Some of the findings were expected, such as the growth in business to business payments accounting for half of the $6 billion real world payments in February 2025. That’s a 288% increase over the $772 million B2B figure a year earlier. The average size of B2B payments on the Ethereum and TRON blockchains were pretty high ($219,000 each) compared to other chains such as Polygon where the average was under $10,000.

Tether made up a higher proportion of payments than USDC, which is also predictable. However, it accounted for 90% of real world payments in January and 86% in February, higher than one might expect given the market capitalization relative to USDC is 71%.

That said, Tether has always had a higher velocity of payments.
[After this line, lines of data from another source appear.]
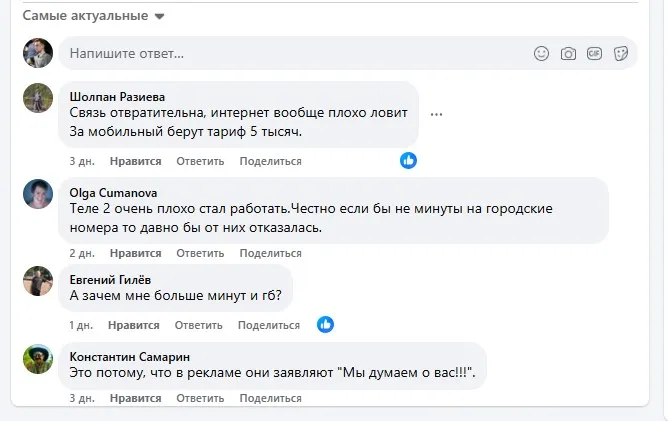Share Olga Cumanova's comment via Поделиться
The image size is (668, 421).
click(270, 254)
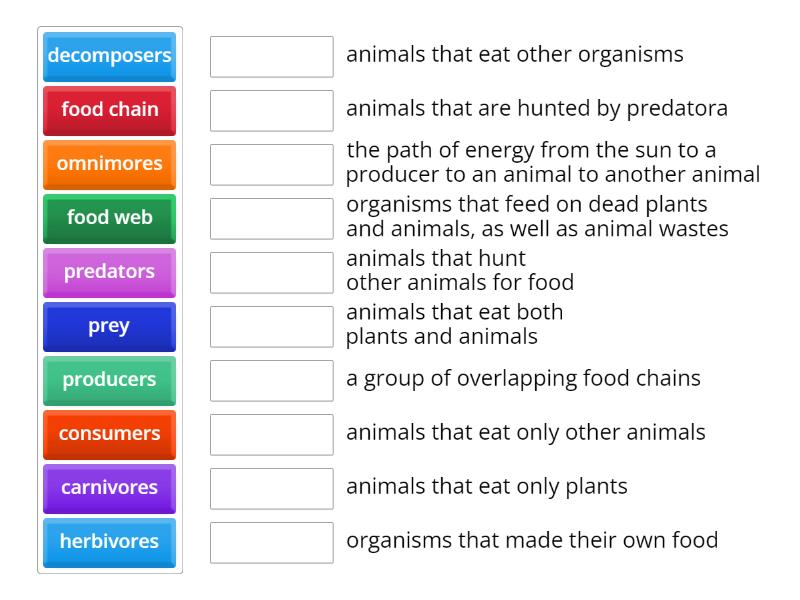Click the slot for 'overlapping food chains' definition
Image resolution: width=800 pixels, height=600 pixels.
(271, 381)
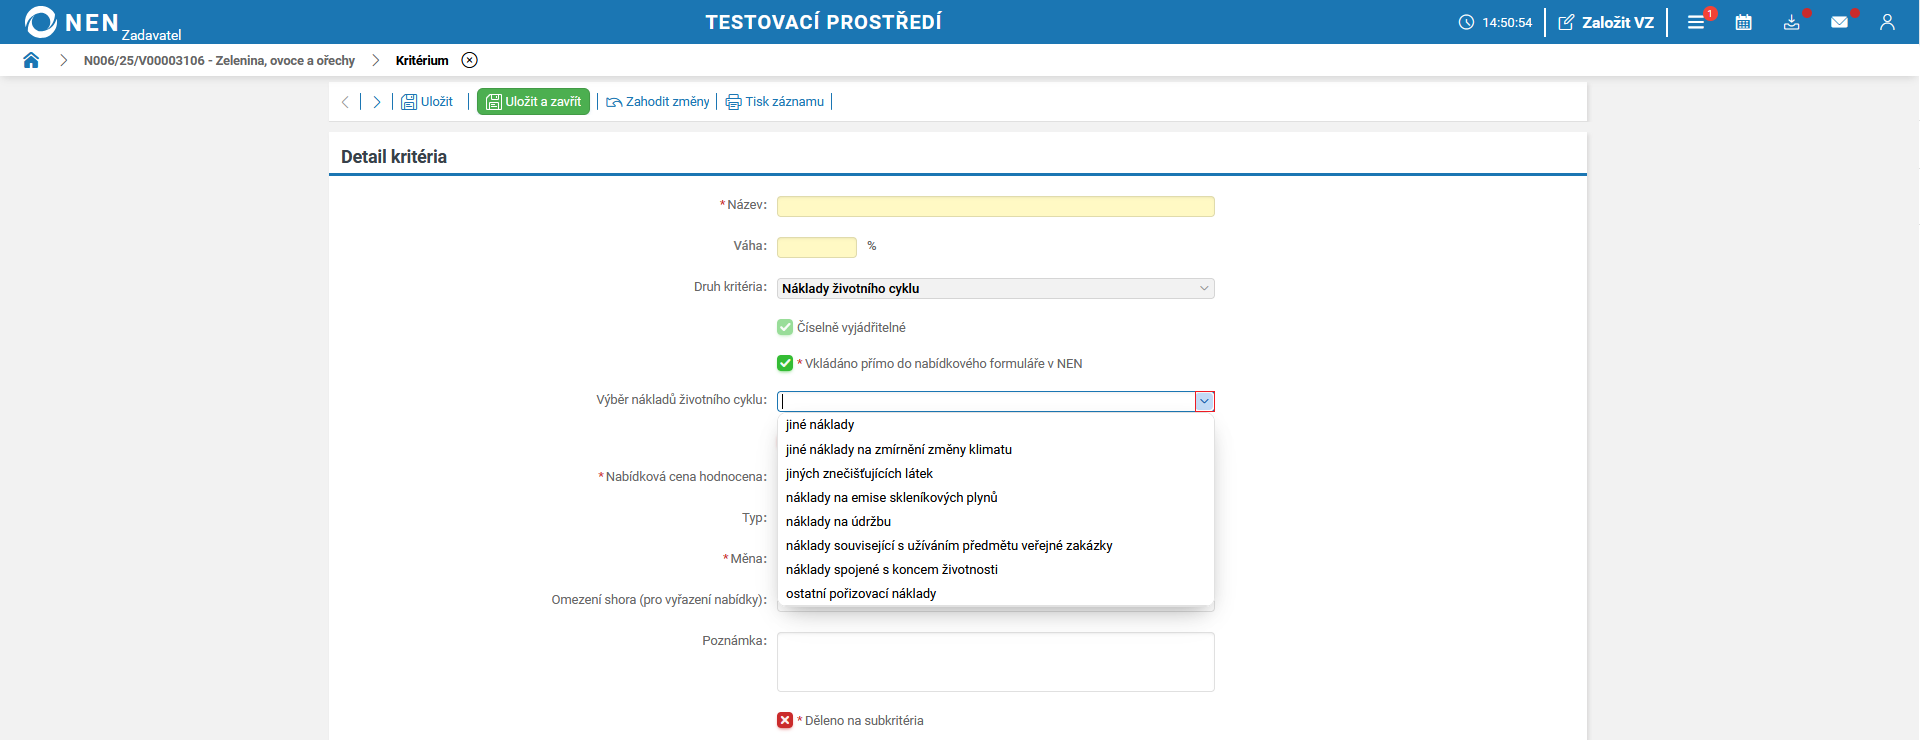
Task: Click the 'Název' input field
Action: 995,206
During the past 24 hours the volume of payments represents 26.6% of its market capitalization compared to USDC’s 10.8%. Given Tether is the token of choice for crypto settlement, that high velocity makes sense. But it appears to apply to real world payments as well.
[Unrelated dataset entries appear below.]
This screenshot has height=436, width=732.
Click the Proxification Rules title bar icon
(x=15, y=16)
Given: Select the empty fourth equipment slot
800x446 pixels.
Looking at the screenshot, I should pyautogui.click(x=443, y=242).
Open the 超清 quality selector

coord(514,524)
TRON blockchain dominates real world payments

Another result that surprised was the degree of dominance of the TRON blockchain. A 2023 report from Brevan Howard Digital highlighted TRON’s popularity for stablecoin payments and its prevalence in emerging markets such as Africa, Asia and Latin America is well known. However, the heavy usage for payments originating from the United States and Europe is unexpected. A quick look at Reddit highlights significant skepticism towards the blockchain and its founder in the United States.

However, the heavy usage for payments originating from the United States and Europe suggests that destination markets, not just source regions, drive blockchain selection. This explains why TRON dominates even in payments from Western countries – if the destination is an emerging market where TRON is preferred, that influences the entire corridor’s blockchain choice. Artemis noted that the Singapore-China corridor is the most popular, where despite Singapore’s preference for Ethereum (over 60% usage), China’s overwhelming TRON dominance (more than 90%) likely influences cross-border payment decisions.

One of the original reasons for TRON’s popularity was low cost and scalability. However, costs have risen over time so that currently sending a payment via TRON is significantly more expensive than other blockchains, with all the other major chains charging cents versus TRON’s multi dollar charges. However, there are ways to reduce the TRON payment costs, such as by staking TRON tokens to earn energy (gas).

Ethereum was the second most popular blockchain, and is completely dominant in Nigeria. It made up more than half the usage in a few other African countries such as Uganda, South Africa and Kenya and Peru and Argentina in Latin America. By contrast, the survey showed it hardly being used in Brazil where TRON dominates.

The Artemis survey, in conjunction with Castle Island Ventures and Dragonfly, reveals that real world stablecoin usage diverges from expectations, with Tether’s payment dominance exceeding its market share and blockchain selection driven more by payment corridors and destination preferences than the origin country alone.